Available data =
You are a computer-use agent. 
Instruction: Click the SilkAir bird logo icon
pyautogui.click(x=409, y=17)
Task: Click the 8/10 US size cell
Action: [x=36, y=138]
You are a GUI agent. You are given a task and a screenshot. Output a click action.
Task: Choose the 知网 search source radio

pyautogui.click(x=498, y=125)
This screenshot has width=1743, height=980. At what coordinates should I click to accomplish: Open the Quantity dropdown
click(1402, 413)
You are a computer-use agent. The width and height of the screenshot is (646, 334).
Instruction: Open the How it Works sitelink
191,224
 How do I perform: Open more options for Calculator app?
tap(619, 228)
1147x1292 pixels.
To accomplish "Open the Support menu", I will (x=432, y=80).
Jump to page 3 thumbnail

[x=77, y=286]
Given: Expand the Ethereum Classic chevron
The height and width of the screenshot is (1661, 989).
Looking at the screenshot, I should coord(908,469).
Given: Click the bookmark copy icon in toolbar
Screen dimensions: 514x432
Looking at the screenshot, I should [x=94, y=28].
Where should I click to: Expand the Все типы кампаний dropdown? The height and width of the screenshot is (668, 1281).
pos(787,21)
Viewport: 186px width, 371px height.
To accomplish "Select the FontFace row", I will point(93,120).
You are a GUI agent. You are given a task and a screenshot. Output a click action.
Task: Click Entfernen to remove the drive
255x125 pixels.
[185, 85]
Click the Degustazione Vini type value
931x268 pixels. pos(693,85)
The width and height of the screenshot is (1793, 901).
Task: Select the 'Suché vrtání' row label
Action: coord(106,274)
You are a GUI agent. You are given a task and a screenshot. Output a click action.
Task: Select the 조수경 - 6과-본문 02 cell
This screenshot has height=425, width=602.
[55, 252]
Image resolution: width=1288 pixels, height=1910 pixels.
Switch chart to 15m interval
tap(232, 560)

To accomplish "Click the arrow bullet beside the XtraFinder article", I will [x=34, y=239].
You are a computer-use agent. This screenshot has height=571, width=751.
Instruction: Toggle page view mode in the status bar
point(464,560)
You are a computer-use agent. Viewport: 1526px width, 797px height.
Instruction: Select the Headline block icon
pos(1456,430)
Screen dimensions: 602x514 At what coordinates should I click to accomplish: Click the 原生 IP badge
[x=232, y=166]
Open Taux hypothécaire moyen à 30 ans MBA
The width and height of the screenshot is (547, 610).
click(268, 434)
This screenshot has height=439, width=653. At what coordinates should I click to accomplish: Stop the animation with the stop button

Task = From the first line to the last, reproduce the data above exactly.

Result below =
You are a computer-use agent. 
Instruction: Click the SilkAir bird logo icon
pyautogui.click(x=409, y=17)
Task: Click the 8/10 US size cell
Action: [x=36, y=138]
You are a GUI agent. You are given a task and a screenshot. Output a click action.
Task: Choose the 知网 search source radio

pyautogui.click(x=498, y=125)
This screenshot has width=1743, height=980. At what coordinates should I click to accomplish: Open the Quantity dropdown
click(1402, 413)
You are a computer-use agent. The width and height of the screenshot is (646, 334).
Instruction: Open the How it Works sitelink
191,224
 How do I perform: Open more options for Calculator app?
tap(619, 228)
1147x1292 pixels.
To accomplish "Open the Support menu", I will (x=432, y=80).
Jump to page 3 thumbnail

[x=77, y=286]
Given: Expand the Ethereum Classic chevron
The height and width of the screenshot is (1661, 989).
Looking at the screenshot, I should coord(908,469).
Given: Click the bookmark copy icon in toolbar
Screen dimensions: 514x432
Looking at the screenshot, I should [x=94, y=28].
Where should I click to: Expand the Все типы кампаний dropdown? The height and width of the screenshot is (668, 1281).
pos(787,21)
Viewport: 186px width, 371px height.
To accomplish "Select the FontFace row", I will point(93,120).
You are a GUI agent. You are given a task and a screenshot. Output a click action.
Task: Click Entfernen to remove the drive
255x125 pixels.
[185, 85]
Click the Degustazione Vini type value
931x268 pixels. pos(693,85)
The width and height of the screenshot is (1793, 901).
Task: Select the 'Suché vrtání' row label
Action: coord(106,274)
You are a GUI agent. You are given a task and a screenshot. Output a click action.
Task: Select the 조수경 - 6과-본문 02 cell
This screenshot has height=425, width=602.
[55, 252]
Image resolution: width=1288 pixels, height=1910 pixels.
Switch chart to 15m interval
tap(232, 560)

To accomplish "Click the arrow bullet beside the XtraFinder article", I will [x=34, y=239].
You are a computer-use agent. This screenshot has height=571, width=751.
Instruction: Toggle page view mode in the status bar
point(464,560)
You are a computer-use agent. Viewport: 1526px width, 797px height.
Instruction: Select the Headline block icon
pos(1456,430)
Screen dimensions: 602x514 At what coordinates should I click to accomplish: Click the 原生 IP badge
[x=232, y=166]
Open Taux hypothécaire moyen à 30 ans MBA
The width and height of the screenshot is (547, 610).
click(268, 434)
This screenshot has height=439, width=653. At what coordinates should I click to accomplish: Stop the animation with the stop button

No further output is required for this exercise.